#### WORK TO COMPLETE:
Set down every line from the one with "Task: Click the" to the end of the entries, both ends included, exactly as it reads and without pictures.

** DATA TO EXAMINE follows **

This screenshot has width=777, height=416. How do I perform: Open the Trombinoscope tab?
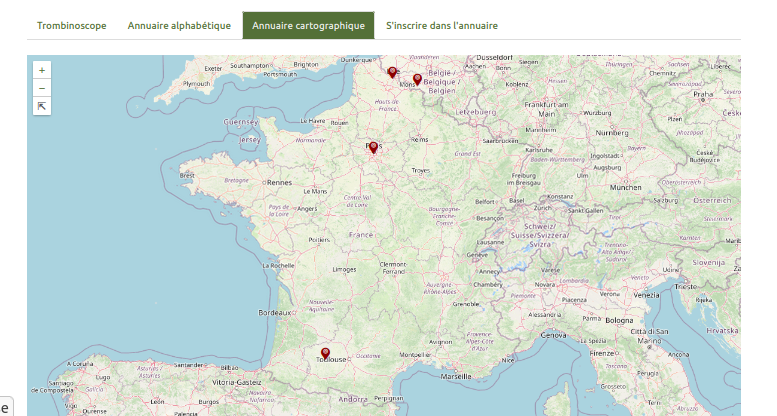point(72,26)
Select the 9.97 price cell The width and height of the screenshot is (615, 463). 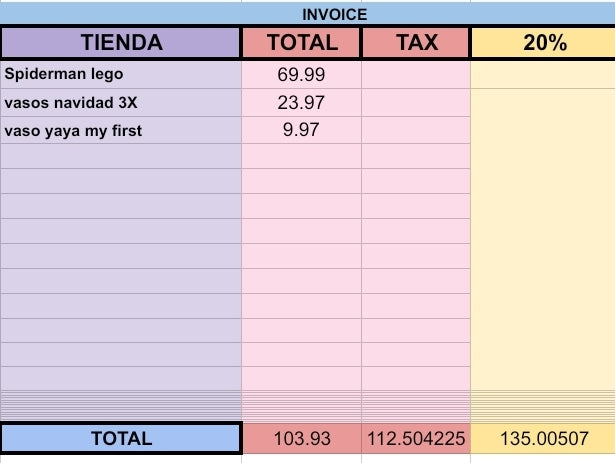coord(302,131)
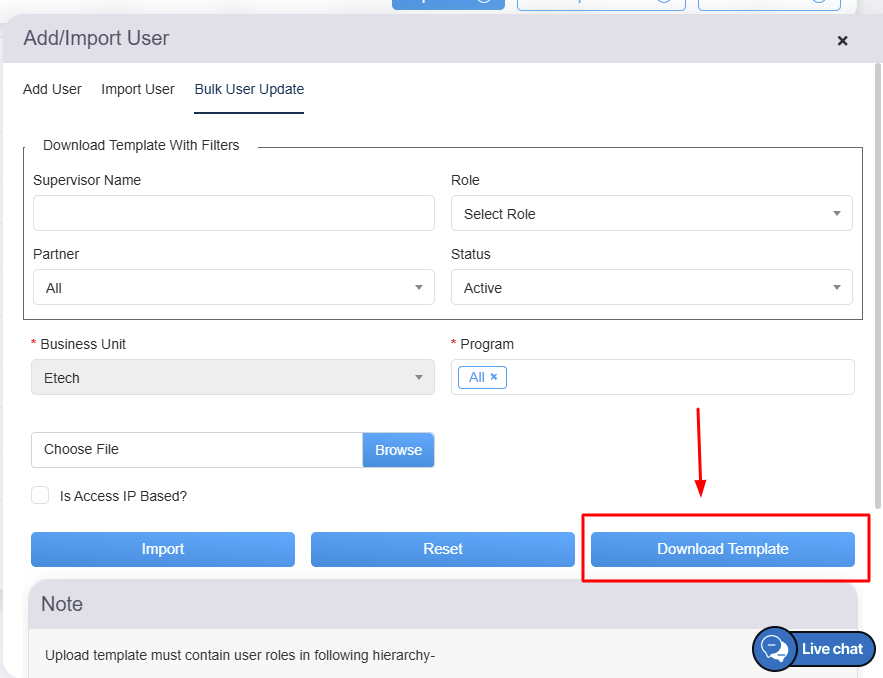The height and width of the screenshot is (678, 883).
Task: Close the Add/Import User dialog
Action: pyautogui.click(x=842, y=41)
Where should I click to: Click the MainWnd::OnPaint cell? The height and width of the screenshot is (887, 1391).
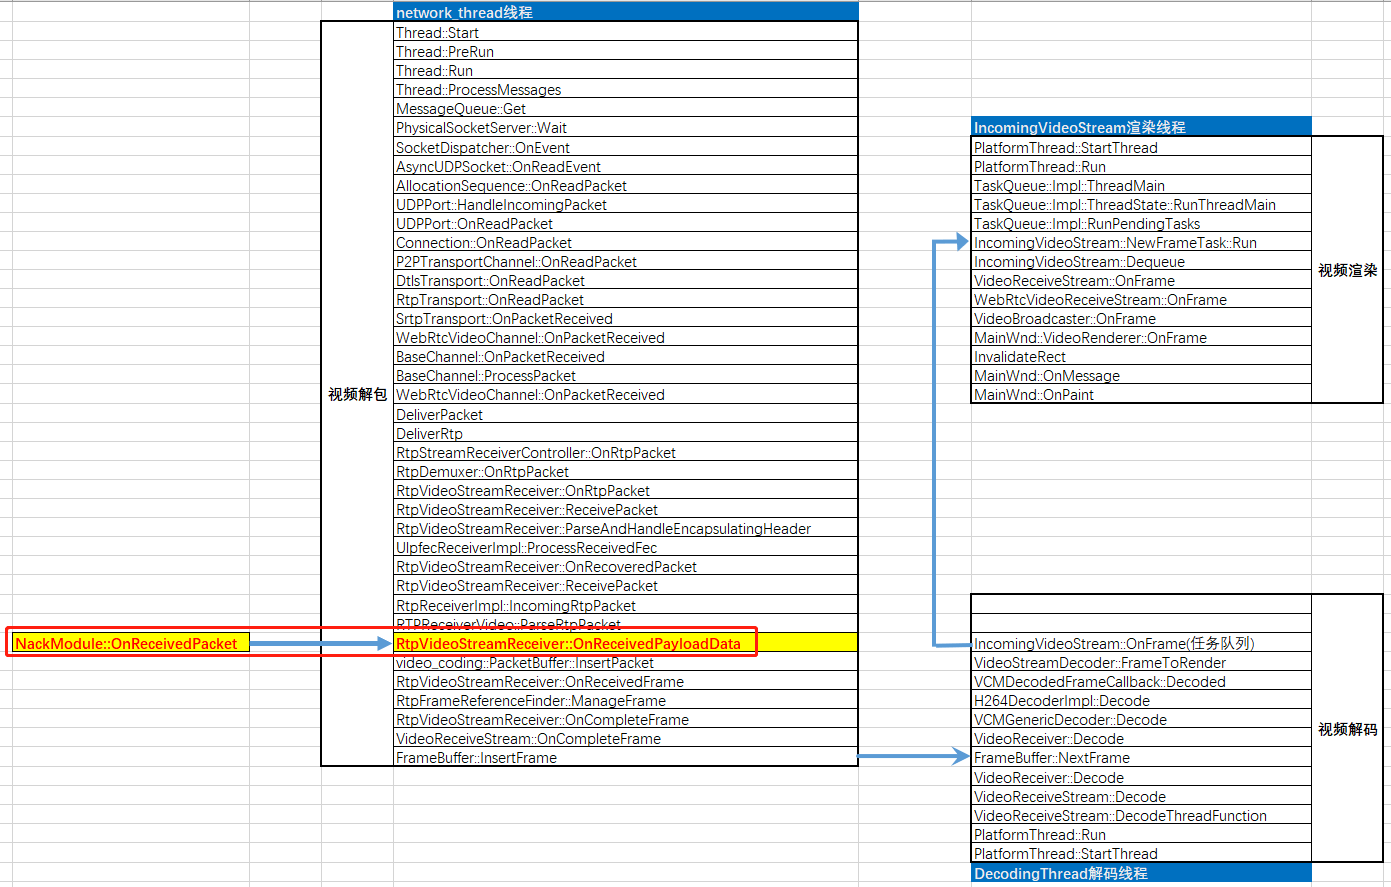(1140, 395)
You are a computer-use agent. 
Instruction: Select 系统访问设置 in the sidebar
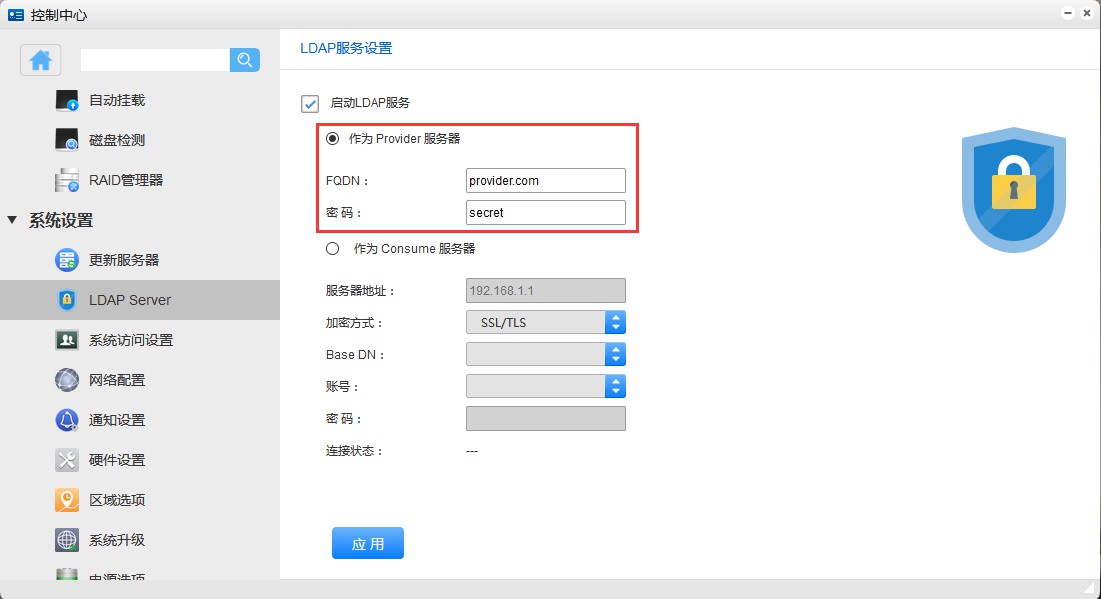pyautogui.click(x=131, y=340)
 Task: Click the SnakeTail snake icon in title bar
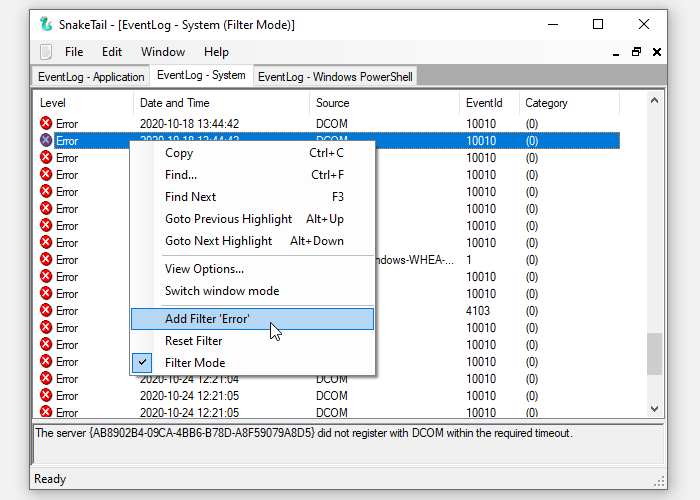pos(46,24)
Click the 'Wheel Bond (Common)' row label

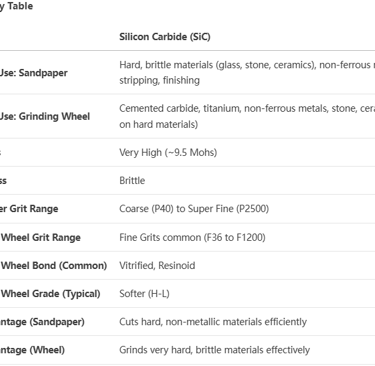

** End of DATA TO EXAMINE **

#### TASK RESPONSE:
 Task: Click the SnakeTail snake icon in title bar
pos(46,24)
Click the 'Wheel Bond (Common)' row label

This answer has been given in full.